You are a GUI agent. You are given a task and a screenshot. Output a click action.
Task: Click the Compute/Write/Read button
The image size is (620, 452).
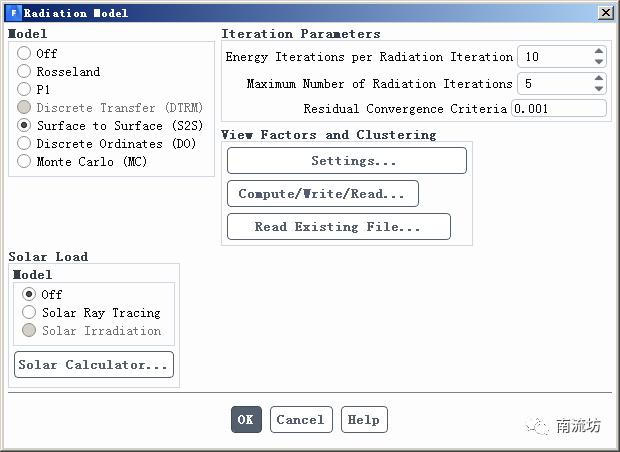[322, 194]
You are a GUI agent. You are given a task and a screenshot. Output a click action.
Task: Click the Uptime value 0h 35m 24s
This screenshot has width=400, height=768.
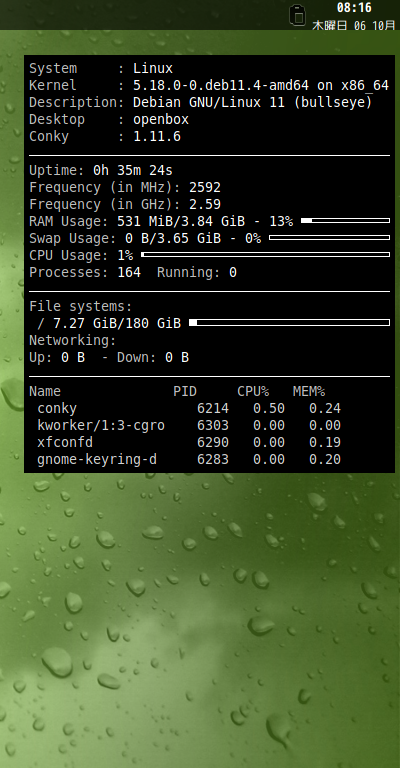point(133,170)
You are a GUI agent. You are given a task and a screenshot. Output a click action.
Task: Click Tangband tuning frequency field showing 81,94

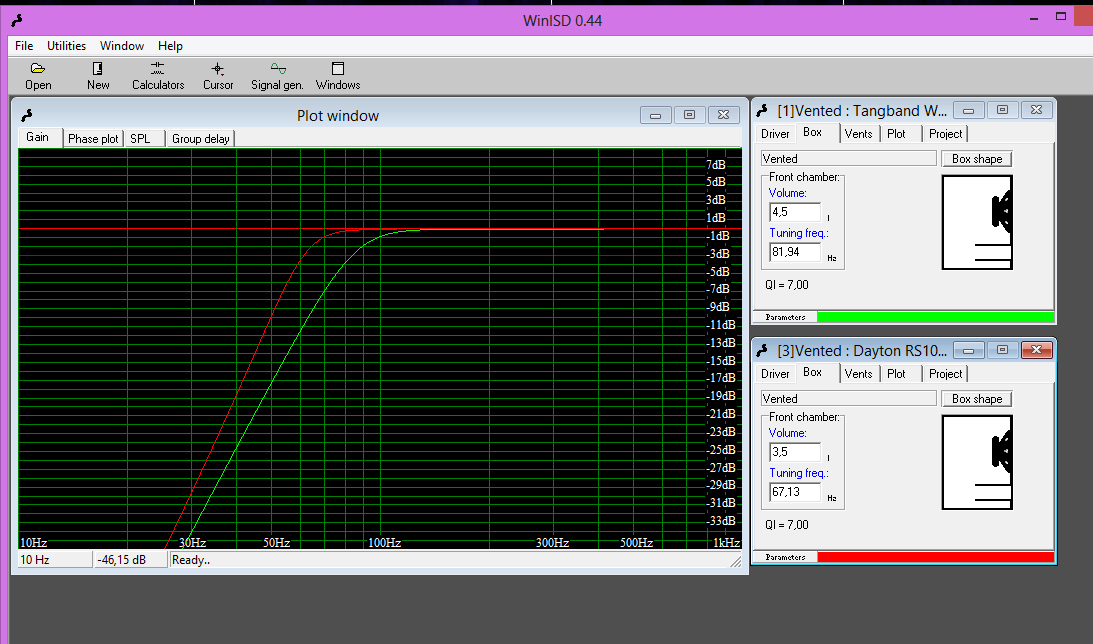794,253
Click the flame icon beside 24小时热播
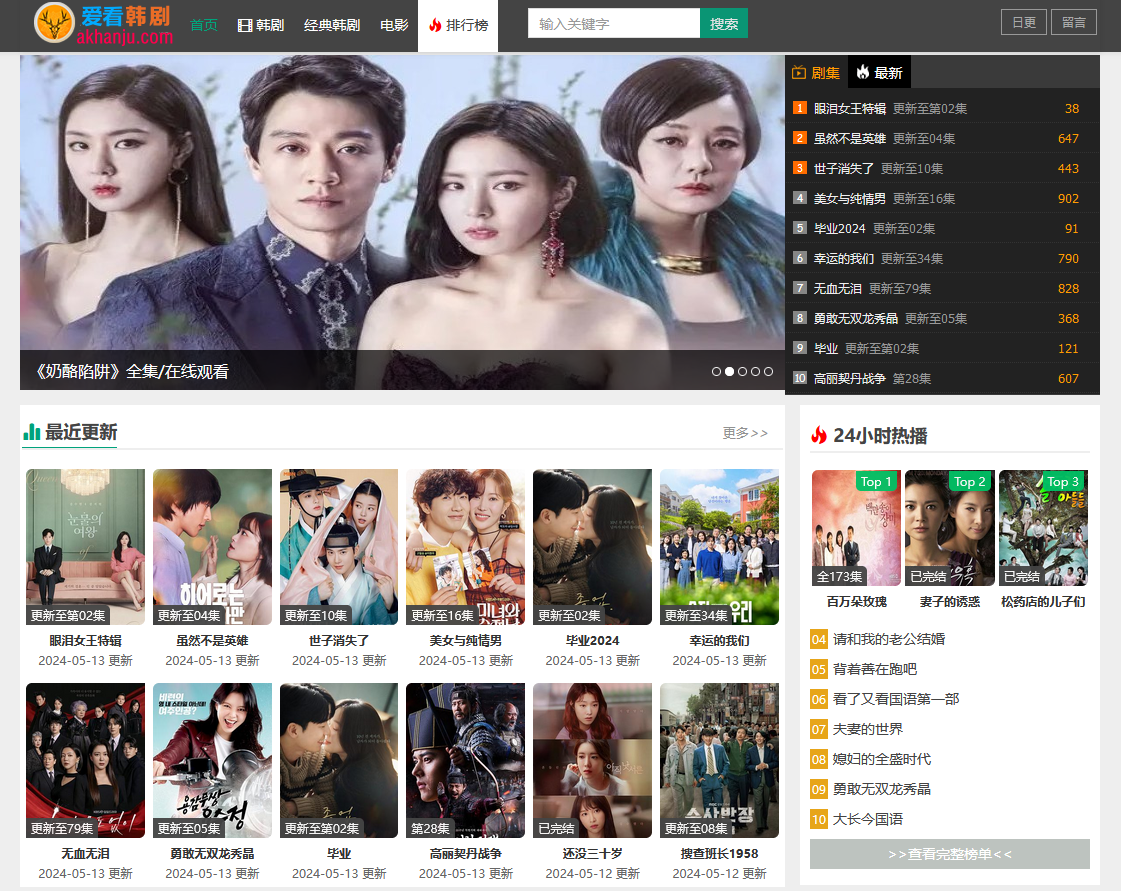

########

[AIM OF THE TASK]: Exclude the images and output the lines above exactly.

[RESULT FOR THIS EXERCISE]:
You are a GUI agent. You are given a task and a screenshot. Output a click action.
Task: Click the Compute/Write/Read button
The image size is (620, 452).
[322, 194]
You are a GUI agent. You are given a task and a screenshot. Output a click action.
Task: Click the Uptime value 0h 35m 24s
This screenshot has width=400, height=768.
point(133,170)
You are a GUI agent. You are given a task and a screenshot. Output a click action.
Task: Click Tangband tuning frequency field showing 81,94

794,253
Click the flame icon beside 24小时热播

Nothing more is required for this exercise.